Eliminate the parallelization overhead when not needed#5538
Eliminate the parallelization overhead when not needed#5538xificurk wants to merge 2 commits intophpstan:2.1.xfrom
Conversation
|
You've opened the pull request against the latest branch 2.2.x. PHPStan 2.2 is not going to be released for months. If your code is relevant on 2.1.x and you want it to be released sooner, please rebase your pull request and change its target to 2.1.x. |
Revert "Run the parallel worker even for a low number of files" This reverts commit 2159057.
16c8e91 to
c4db303
Compare
|
The current code is important so that every analysis runs in a child worker. It means we will get a nice output even if the analysis in the worker crashes. Addressing the root cause (the overhead you get for running a child worker) is really important here. It'd mean the analysis gets faster for everyone. Instead of working around it and run the analysis in the main thread. So if you're experiencing overhead, it'd be great to profile it with Blackfire or similar and make the code faster, or skip something that it doesn't have to do at all. Again, to repeat my usual point, it's best to analyse the whole project instead of select files. |
I can try dig into this more, but the bottom line is that there will always be some cost for the orchestration of child workers - the subprocess management is not free and never will be. So, I wouldn't call this a workaround - when analyzing just a few files skipping the subprocess management falls exactly into the category "skip something that it doesn't have to do at all". |
|
@ondrejmirtes I did profile via SPX and the worker overhead comes almost all from the phpstan initialization - phar load, DI initialization...
|
|
From your comment I understood this would take 4 seconds which seems weird to me and that something could definitely be cut there. |
|
Also - is this a graph of the worker process or the main process? My bet is on the worker process. But the main process might be intersting too - maybe we can cut something from there. If we started to analyse small number of files in the main process, this optimization door would close. |
|
Yes, the posted graph has been from worker, but the initialization is almost identical between main thread and the worker. The notable parts from both traces are: phar loading, neon parsing, DI initialization. DI initialization is dominated primarily by Better Reflection init, secondarily by symfony kernel parsing. As these are the core services phpstan type system, I don't think you can easily cut them away. One notable difference from the worker is the result cache loading. For partial analysis there is probably an easy optimization to consider - as the result cache is not used anyway, it should be possible to eliminate the metadata loading, or at least the costly call to |
|
Main worker should not need BetterReflection at all (maybe only at the end for collectors), it could be more lazy. Child worker doesn't need result cache at all. In fact, in only-files analysis, result cache shouldn't be needed by the main worker at all. So things could definitely be made more lazy (on demand) for everyone. |
It is being initialized by direct request from ContainerFactory::postInitializeContainer(). Any tip, how to easily test, if it can be eliminated in the main thred completely?

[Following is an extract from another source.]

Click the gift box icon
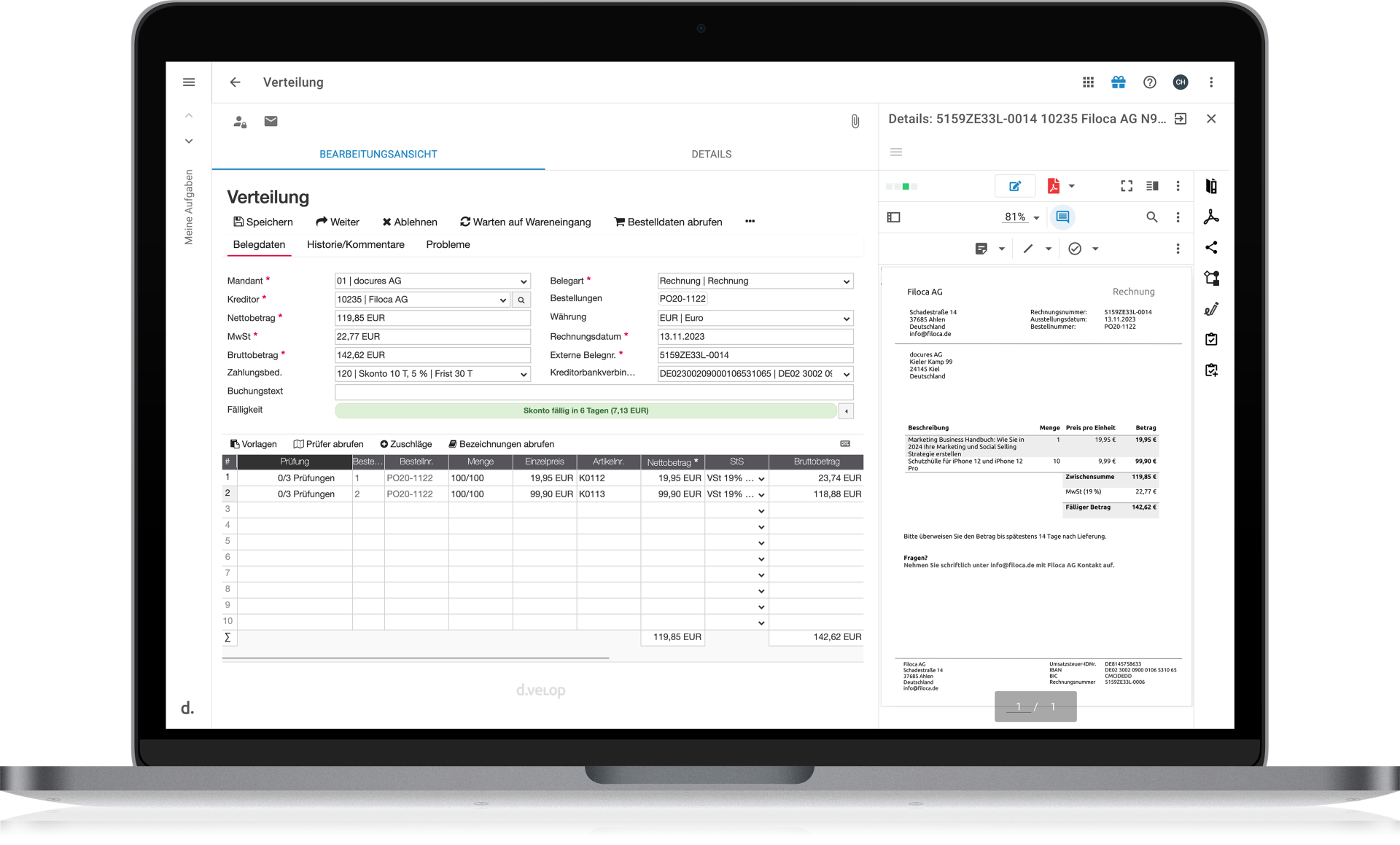 pos(1118,82)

As can be seen from the traces this currently affects only the main thread. I already do have a local draft for this fix, but it brings 10x less effect than elimination of the wasteful parallelization prosed in this PR. |
|
Right now the expensive stuff is done in https://github.com/phpstan/phpstan-src/blob/2.2.x/src/Reflection/BetterReflection/BetterReflectionSourceLocatorFactory.php. But I imagine it could run lazily on the first request to locateIdentifier. So a new SourceLocator implementation would act as a de-facto factory. |
|
@xificurk could you do another profile on latest 2.1.x? I guess you manually adjusted the codebase to be able to create a profile for the worker. could you write down how you created these 2 profiles? |
|
Yes, I'd love to see profiles for main process and worker process, and see what else we could eliminate there. |
|
I have a hacky local PoC that eliminates the BetterReflection overhad from the main thread. The change implemented in #5577 is only the first step. In short there are two more hurdles to clear
I'll try to clean this up and send PRs for each of those. But I would still consider the current PR valid. When the cost of partial analysis is small compared to the cost of phpstan lifecycle, the paralelization will always be an unncessary overhead. @staabm I'll get back to you with some howto and updated profiles later |


The main target of this optimization is partial analysis run with a small number of files.
In my test runs with single file analyzed, it cuts down the total time almost in half (8.9 s -> 5.0 s).
Note this actually reverts commit 2159057 (Run the parallel worker even for a low number of files) - I am not sure, what the motivation has been then.